* _What is asked_
1) In the column on Maryland's tax amnesty ads, when does the amnesty period close?
2) Copy the column on Maryland's tax amnesty ads starting at "Like a number" and ending at "end of October.", replacing "delinquents" with "debtors".

* _Source passage_

No doubt this country's greatest glory is its ethnic, racial, religious and cultural mix, but from time to time that mix can be a considerable pain in the keister. The trouble with throwing so many people of so many different ancestries into a melting pot that resolutely refuses to melt is that their capacity to take umbrage at imagined insults is refined to a fare-thee-well. As a case in point, consider the foolishness in Maryland last week about Al Capone and tax amnesty.
Like a number of other states, Maryland has decided that one way to get a quick revenue fix is to offer tax delinquents the opportunity to pay their obligations without penalty. For two months, beginning Sept. 1, persons owing back taxes to Maryland will be able to settle their debts without the prospect of legal action. If they decline to seize this opportunity, they will then be liable for severe punitive action after the amnesty period closes at the end of October.
What, you may ask, does this have to do with Al Capone, not to mention bruised minority group feelings? The answer is that a public relations firm hired by Maryland to promote the amnesty program had the amusing if not unduly original idea of using Capone, himself a notorious tax evader, to draw attention to it. But the only attention the firm drew was that of several self-appointed "leaders" of Baltimore's Italian American community, who took offense at the advertising campaign and persuaded the state to cancel it.
To put it as mildly as possible, the advertisements were not exactly anti-Italian. Next to a photograph of Capone, who went to jail in 1931 on tax-evasion charges, they carried this message: "The break Al Capone never had. How to come clean during Maryland's Tax Amnesty." That was it. Nothing about "Al Capone, scurrilous Mafioso," or "Al Capone, spaghetti prince of darkness." The copy was clean as a whistle, with not even a hint of insult or slur.
But it doesn't always take a hint in order to ruffle sensibilities in a country where people's ancestries are as diverse as they are in this one. Thus it was that a state senator from Baltimore named John A. Pica Jr., at the vanguard of a small but well-placed delegation from the city's Italian community, claimed that the ad was in "poor taste." "It's offensive and quite trashy," Pica told the Baltimore Sun. "There seems to be a continuing reference to organized crime and Italian Americans in the entertainment industry. The state of Maryland doesn't have to invoke the Mafia."
Of course the state of Maryland did not invoke the Mafia, but simple truth is quite irrelevant when the game of ethnic politics is being played. Although the state had awarded the public relations contract largely on the basis of a specific proposal to feature Capone in advertisements, and though it had spent a considerable sum of money on printing and air time for the promotion, it caved in just as prettily as you please to the complaint from Little Italy. Proclaiming with all due piety that "I would never do anything to offend any ethnic group," Louis L. Goldstein, the state comptroller, canceled the advertisements.
So now it's back to Square One for the tax-amnesty campaign. Nearly half a million new forms promoting the program, but without benefit of Capone's brooding presence, must be printed; this means that distribution of them will be delayed beyond the original schedule, and as a result, the effort to bring the program to the attention of Maryland taxpayers -- or, more accurately, Maryland tax evaders -- will get off to a limping start. But who cares, so long as ethnic politics is played according to the rules of the game?

* _Raw records_
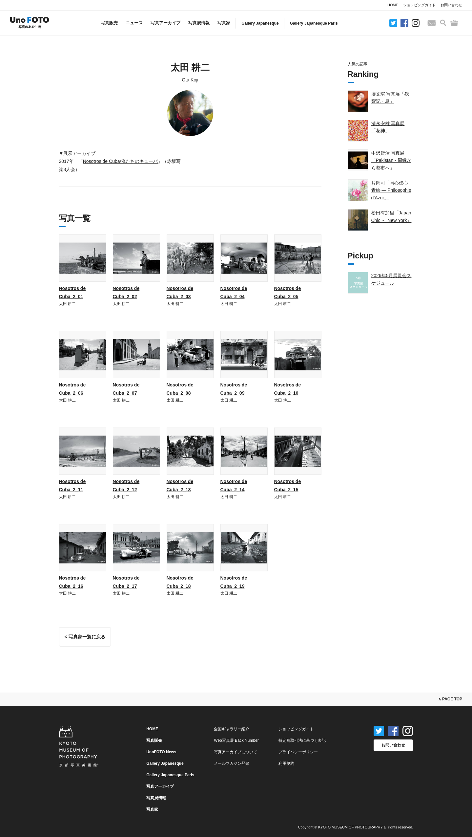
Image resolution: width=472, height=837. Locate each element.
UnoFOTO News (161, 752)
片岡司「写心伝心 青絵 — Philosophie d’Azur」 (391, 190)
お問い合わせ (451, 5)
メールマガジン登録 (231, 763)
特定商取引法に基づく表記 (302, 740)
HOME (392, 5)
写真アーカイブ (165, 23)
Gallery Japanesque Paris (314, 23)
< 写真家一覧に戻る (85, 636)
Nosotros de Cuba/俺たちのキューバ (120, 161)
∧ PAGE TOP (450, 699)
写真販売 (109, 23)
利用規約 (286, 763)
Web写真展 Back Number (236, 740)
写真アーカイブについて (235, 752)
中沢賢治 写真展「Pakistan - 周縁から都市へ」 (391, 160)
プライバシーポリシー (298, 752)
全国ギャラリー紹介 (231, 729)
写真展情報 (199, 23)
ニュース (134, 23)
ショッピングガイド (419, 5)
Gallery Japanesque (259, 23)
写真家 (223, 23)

==

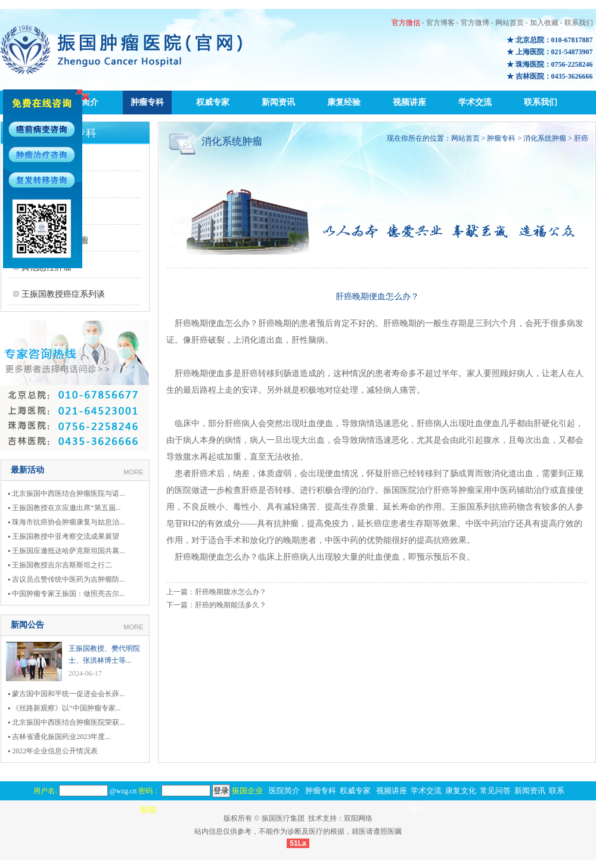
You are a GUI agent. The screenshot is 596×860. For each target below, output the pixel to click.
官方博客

==

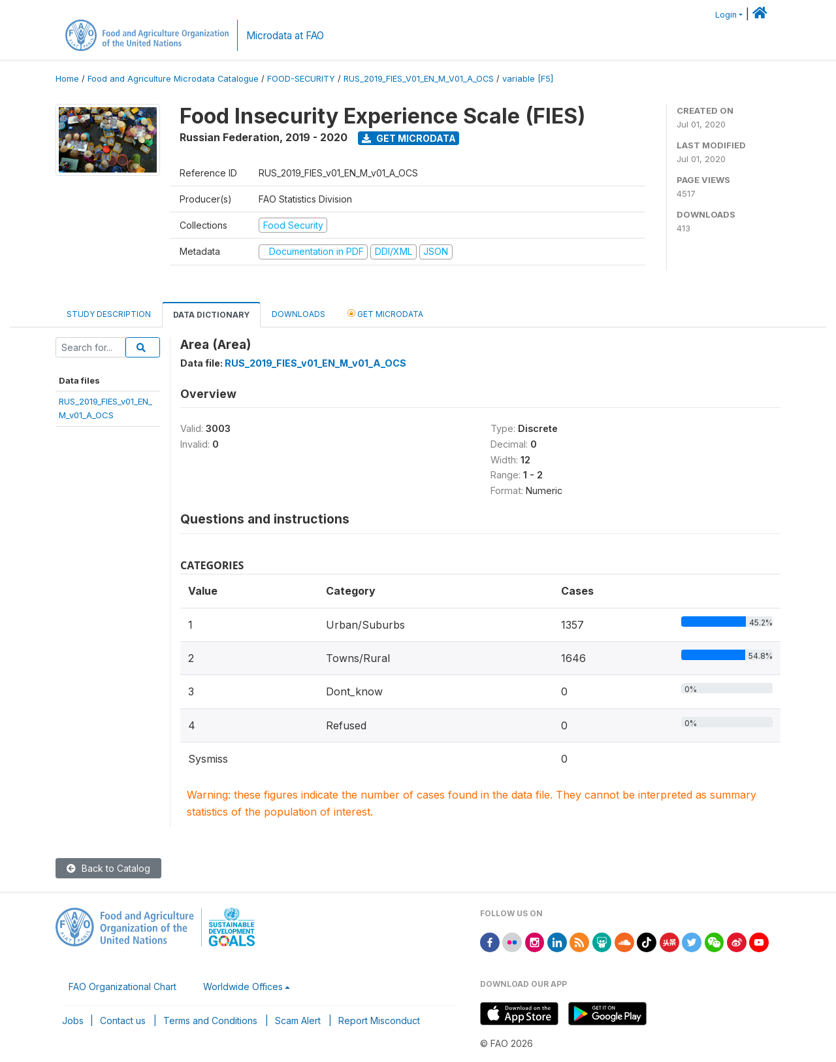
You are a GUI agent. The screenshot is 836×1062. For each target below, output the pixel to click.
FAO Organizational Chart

* _Answers in order_
1) At the end of October.

2)
Like a number of other states, Maryland has decided that one way to get a quick revenue fix is to offer tax debtors the opportunity to pay their obligations without penalty. For two months, beginning Sept. 1, persons owing back taxes to Maryland will be able to settle their debts without the prospect of legal action. If they decline to seize this opportunity, they will then be liable for severe punitive action after the amnesty period closes at the end of October.